(SUPPLIED RECORDS)
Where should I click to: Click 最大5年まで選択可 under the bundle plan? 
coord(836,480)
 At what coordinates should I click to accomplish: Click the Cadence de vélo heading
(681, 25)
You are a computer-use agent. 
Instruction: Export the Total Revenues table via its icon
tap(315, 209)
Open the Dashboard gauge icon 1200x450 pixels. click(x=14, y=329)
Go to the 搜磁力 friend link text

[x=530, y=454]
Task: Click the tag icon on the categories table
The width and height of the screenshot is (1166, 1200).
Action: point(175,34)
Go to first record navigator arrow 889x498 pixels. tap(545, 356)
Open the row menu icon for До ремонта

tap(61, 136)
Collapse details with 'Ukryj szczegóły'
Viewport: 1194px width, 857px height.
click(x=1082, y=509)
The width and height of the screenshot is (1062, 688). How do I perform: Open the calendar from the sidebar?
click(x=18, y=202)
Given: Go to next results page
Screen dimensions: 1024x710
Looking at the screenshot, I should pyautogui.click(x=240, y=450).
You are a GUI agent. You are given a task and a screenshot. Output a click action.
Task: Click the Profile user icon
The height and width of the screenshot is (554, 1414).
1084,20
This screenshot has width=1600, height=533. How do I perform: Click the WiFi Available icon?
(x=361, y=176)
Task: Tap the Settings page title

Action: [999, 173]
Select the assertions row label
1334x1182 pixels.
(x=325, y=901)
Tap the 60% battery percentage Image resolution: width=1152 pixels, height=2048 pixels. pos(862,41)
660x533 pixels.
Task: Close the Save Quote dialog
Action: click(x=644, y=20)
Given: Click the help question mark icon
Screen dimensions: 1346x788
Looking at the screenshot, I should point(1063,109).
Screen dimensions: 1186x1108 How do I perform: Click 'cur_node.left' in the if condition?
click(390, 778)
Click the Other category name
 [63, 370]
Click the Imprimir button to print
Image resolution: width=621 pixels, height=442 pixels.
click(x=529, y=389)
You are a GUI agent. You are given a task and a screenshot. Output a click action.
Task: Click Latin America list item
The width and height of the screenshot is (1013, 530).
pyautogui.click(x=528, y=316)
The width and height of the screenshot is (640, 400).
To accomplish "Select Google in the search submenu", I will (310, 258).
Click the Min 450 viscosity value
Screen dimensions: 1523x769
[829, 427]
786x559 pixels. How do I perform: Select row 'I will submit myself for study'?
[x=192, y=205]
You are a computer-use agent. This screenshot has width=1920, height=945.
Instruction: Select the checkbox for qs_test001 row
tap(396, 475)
(End SUPPLIED RECORDS)
*TASK INSTRUCTIONS*:
Repeat precisely the lines of the data starting at the one containing "786x559 pixels. How", last line included.

*WRITTEN SOLUTION*:
786x559 pixels. How do I perform: Select row 'I will submit myself for study'?
[x=192, y=205]
You are a computer-use agent. This screenshot has width=1920, height=945.
Instruction: Select the checkbox for qs_test001 row
tap(396, 475)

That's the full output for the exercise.